# Load package dplyr
library(dplyr)
## Warning: package 'dplyr' was built under R version 4.4.3
##
## Attaching package: 'dplyr'
## The following objects are masked from 'package:stats':
##
## filter, lag
## The following objects are masked from 'package:base':
##
## intersect, setdiff, setequal, union
# Akses dataset starwars, buang missing values
data <- starwars %>% na.omit()
# Ubah height dan mass menjadi numerik
data <- data %>%
mutate(
height = as.numeric(height),
mass = as.numeric(mass)
)
# Akses peubah "height" dan "mass"
data_selected <- data %>% select(height, mass)
# Tampilkan hasil
print(data_selected)
## # A tibble: 29 × 2
## height mass
## <dbl> <dbl>
## 1 172 77
## 2 202 136
## 3 150 49
## 4 178 120
## 5 165 75
## 6 183 84
## 7 182 77
## 8 188 84
## 9 228 112
## 10 180 80
## # ℹ 19 more rows
# Menghitung rata-rata untuk setiap peubah dalam data
mean_height <- mean(data_selected$height, na.rm = TRUE)
mean_mass <- mean(data_selected$mass, na.rm = TRUE)
print(paste("Mean Height:", mean_height))
## [1] "Mean Height: 178.655172413793"
print(paste("Mean Mass:", mean_mass))
## [1] "Mean Mass: 77.7724137931035"
# Menghitung deviasi standar untuk setiap peubah dalam data
sd_height <- sd(data_selected$height, na.rm = TRUE)
sd_mass <- sd(data_selected$mass, na.rm = TRUE)
print(paste("Standard Deviation of Height:", sd_height))
## [1] "Standard Deviation of Height: 22.3994194154175"
print(paste("Standard Deviation of Mass:", sd_mass))
## [1] "Standard Deviation of Mass: 23.0858474975428"
# Load library yang dibutuhkan
library(e1071) # Untuk menghitung skewness
## Warning: package 'e1071' was built under R version 4.4.2
# Menghitung Q1, Median (Q2), dan Q3 untuk height
Q1_height <- quantile(data_selected$height, 0.25, na.rm = TRUE)
Q2_height <- median(data_selected$height, na.rm = TRUE)
Q3_height <- quantile(data_selected$height, 0.75, na.rm = TRUE)
# Menghitung Q1, Median (Q2), dan Q3 untuk mass
Q1_mass <- quantile(data_selected$mass, 0.25, na.rm = TRUE)
Q2_mass <- median(data_selected$mass, na.rm = TRUE)
Q3_mass <- quantile(data_selected$mass, 0.75, na.rm = TRUE)
# Menghitung Skewness
skewness_height <- skewness(data_selected$height, na.rm = TRUE)
skewness_mass <- skewness(data_selected$mass, na.rm = TRUE)
# Menghitung JAK (Jangkauan Antar Kuartil / IQR)
JAK_height <- Q3_height - Q1_height
JAK_mass <- Q3_mass - Q1_mass
# Menghitung Varians
var_height <- var(data_selected$height, na.rm = TRUE)
var_mass <- var(data_selected$mass, na.rm = TRUE)

TUGAS.
1. Jawab pertanyaan berikut tentang skrip R untuk dataset starwars di atas:
(a) Berapa ukuran tibble yang ditampilkan oleh print(data_selected)?
(b) Berapa nilai "Mean Height" yang dicetak?
(c) Paket apa yang dimuat untuk menghitung skewness?
2. Tulis lanjutan skrip R untuk dataset starwars di atas, mulai sesudah perhitungan varians.

DATA YANG DIBERIKAN.

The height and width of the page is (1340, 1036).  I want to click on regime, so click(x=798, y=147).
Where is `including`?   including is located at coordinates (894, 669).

HASIL.
1.
(a) 29 × 2
(b) 178.655172413793
(c) e1071

2.
# Menampilkan hasil
print(paste("Q1 Height:", Q1_height))
## [1] "Q1 Height: 172"
print(paste("Q2 (Median) Height:", Q2_height))
## [1] "Q2 (Median) Height: 180"
print(paste("Q3 Height:", Q3_height))
## [1] "Q3 Height: 188"
print(paste("IQR Height:", JAK_height))
## [1] "IQR Height: 16"
print(paste("Skewness Height:", skewness_height))
## [1] "Skewness Height: -1.91075030371317"
print(paste("Variance Height:", var_height))
## [1] "Variance Height: 501.733990147783"
print(paste("Q1 Mass:", Q1_mass))
## [1] "Q1 Mass: 75"
print(paste("Q2 (Median) Mass:", Q2_mass))
## [1] "Q2 (Median) Mass: 79"
print(paste("Q3 Mass:", Q3_mass))
## [1] "Q3 Mass: 83"
print(paste("IQR Mass:", JAK_mass))
## [1] "IQR Mass: 8"
print(paste("Skewness Mass:", skewness_mass))
## [1] "Skewness Mass: 0.170225022331694"
print(paste("Variance Mass:", var_mass))
## [1] "Variance Mass: 532.956354679803"
par(mfrow=c(1,2)) # Bagi area plotting jadi 1 baris, 2 kolom
hist(data_selected$height, main="Histogram Height", xlab="Height", col="skyblue", border="black")
hist(data_selected$mass, main="Histogram Mass", xlab="Mass", col="lightcoral", border="black")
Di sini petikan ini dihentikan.